Of course, that makes her a perfect fit for Mendoza, where she started in 2010. Angst teaches Social Media Strategy Analytics to MBA students and undergraduates, and Business Problem Solving and Innovation and Design to undergraduates. “If you have a mission and vision of business giving back to society, you couldn’t pick a better place to be,” she says.
And just as she’s maintained her passion for new experiences, Angst has maintained her love for reading, as she explains in this Q&A.
You and your husband (associate IT management professor Corey Angst) have three young children.
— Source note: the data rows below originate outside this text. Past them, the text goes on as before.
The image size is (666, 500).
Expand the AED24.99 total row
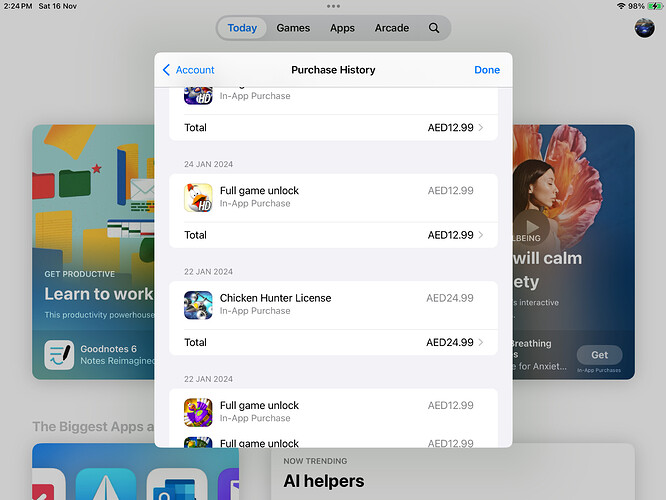(333, 342)
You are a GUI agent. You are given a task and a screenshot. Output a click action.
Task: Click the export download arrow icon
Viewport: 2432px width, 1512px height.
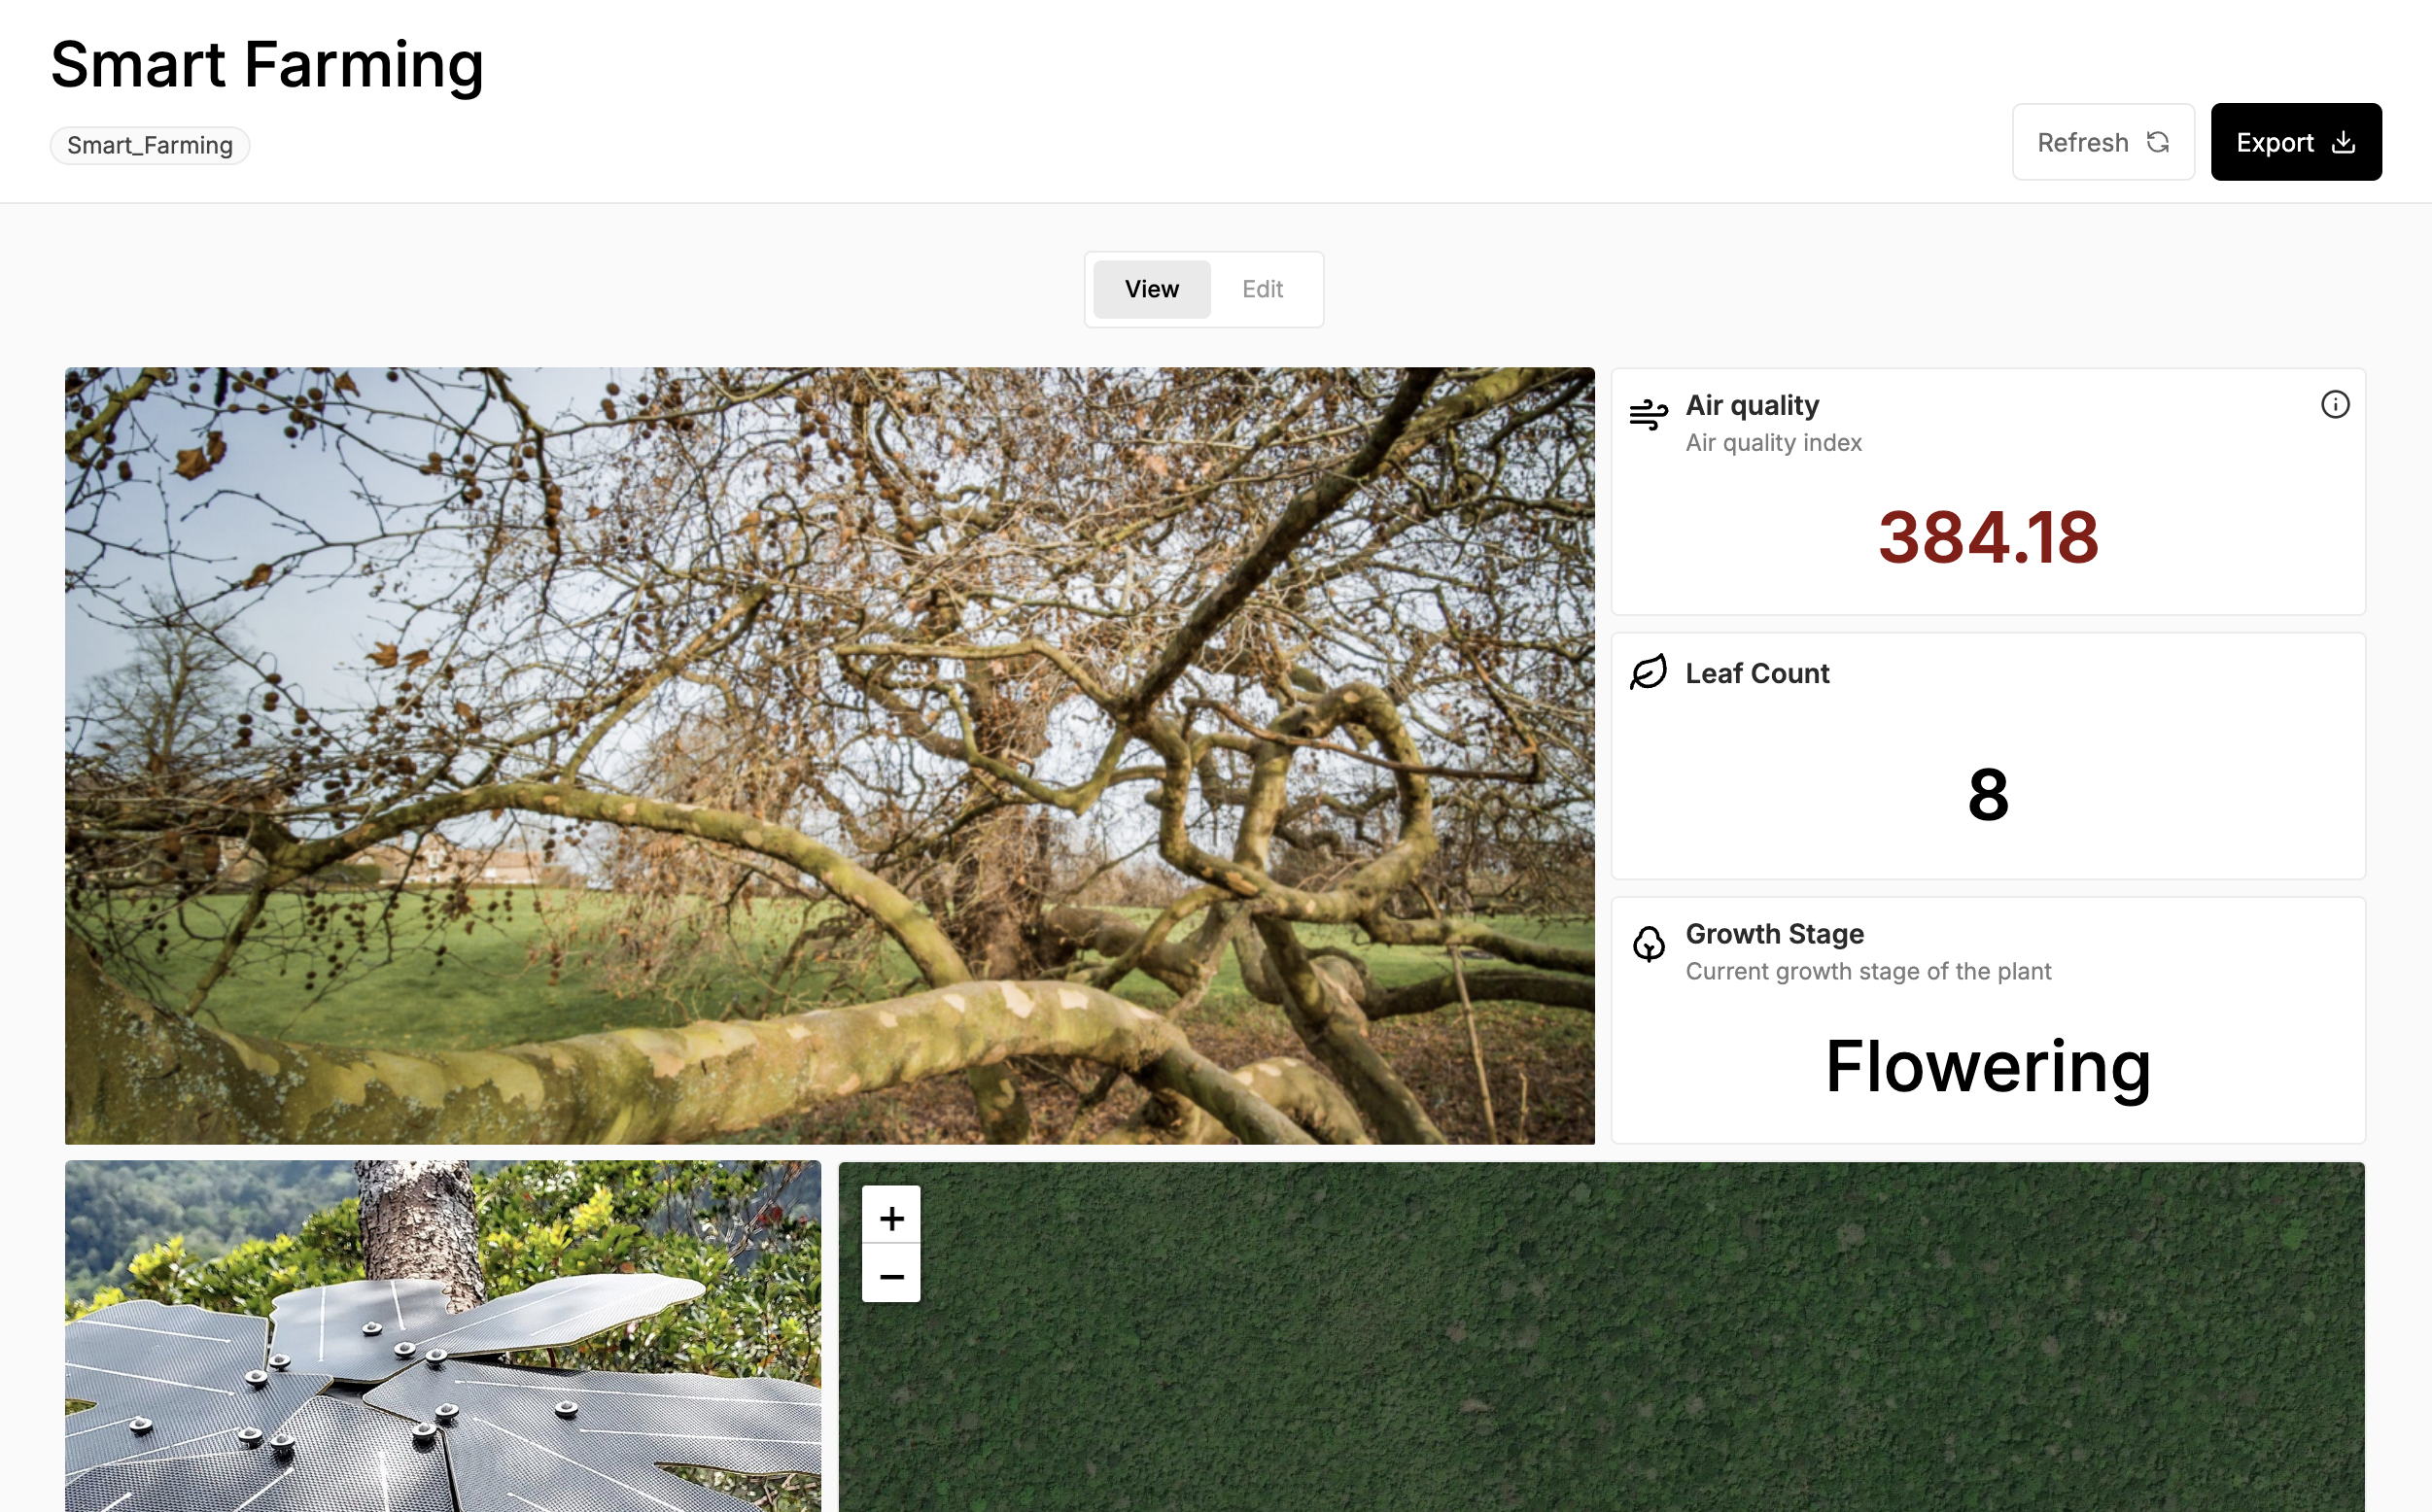point(2343,143)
How do you make time for reading?
The schedule that works best for me is reading with the kids before their 8 o’clock bedtime. I am usually asleep not long after, by 9:30 or so. And then I usually wake at 4 to enjoy some quiet time to catch up on work and reading. As soon as summer hits, I usually read two books a week.
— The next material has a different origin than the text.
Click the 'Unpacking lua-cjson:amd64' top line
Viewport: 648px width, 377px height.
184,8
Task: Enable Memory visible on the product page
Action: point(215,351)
What are you reading now and what have you read recently?
Right now I’m reading The Book Thief by Markus Zusak. I’m really enjoying it. It weaves the story of a young woman passionate for reading during the Holocaust. It’s one of those fictional books that brings history alive and helps one empathize with those who are living through uncertain and difficult times in other parts of the world and who do not have the same freedoms that we enjoy.
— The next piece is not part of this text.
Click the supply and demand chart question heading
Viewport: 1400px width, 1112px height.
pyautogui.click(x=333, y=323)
This summer I read The Woman Upstairs by Claire Messud. I read that because my husband and I were in Australia with Notre Dame for the fall semester last year, and I met some really wonderful friends. And we decided one way to keep in touch despite the fact that we’re all over the world is through an international book club. So this was our first book. We all had these different perspectives and backgrounds — one woman is from England and the other two are Australian and then me. So we dialogued about this book remotely and had great conversations to connect us across the miles.
While we were in the camper van in New Zealand on our way back from Australia, I read Her Brilliant Career: Ten Extraordinary Women of the Fifties by Rachel Cooke. It talked about how women in the 1950s had so many fewer opportunities to recognize their potential and follow their dreams. And, yet, these women were able to accomplish amazing things in their own right in all different fields and in different ways of being measured.
What do you like to read in general?
I love reading business books — especially books in the design thinking field that underscore the importance of customer-centered strategies. Especially during the semester, I try to keep up with trends and what’s happening in business and the news that’s coming out so I can relate it back to class. This summer I read Creative Intelligence by Bruce Nussbaum; Change by Design by Tim Brown; Creative Confidence by Tom Kelley and David Kelley; The Innovator’s Toolkit by David Silverstein, Philip Samuel, and Neil DeCarlo; Ten Types of Innovation by Larry Keeley, Helen Walters, Ryan Pikkel, and Brian Quinn. I am currently reading The Innovation Expedition by Gijs van Wulfen.
What is your favorite book?
How Will You Measure Your Life? by Clayton M. Christensen, James Allworth, and Karen Dillon. I love the message and the focus. Clayton Christensen is hailed by The Washington Post as the “world’s most influential management thinker,” and yet has authored this amazing book about keeping sight of what really matters in life — not power, money, and accolades, but keeping your values front and center and focusing on the lasting value that you bring to this world, your family, and the people in your life. This book really speaks to the fact that you can be very successful in your career and business without sacrificing your values. This is in perfect alignment with Notre Dame and our mission here at Mendoza on value-based leadership in all facets of our lives.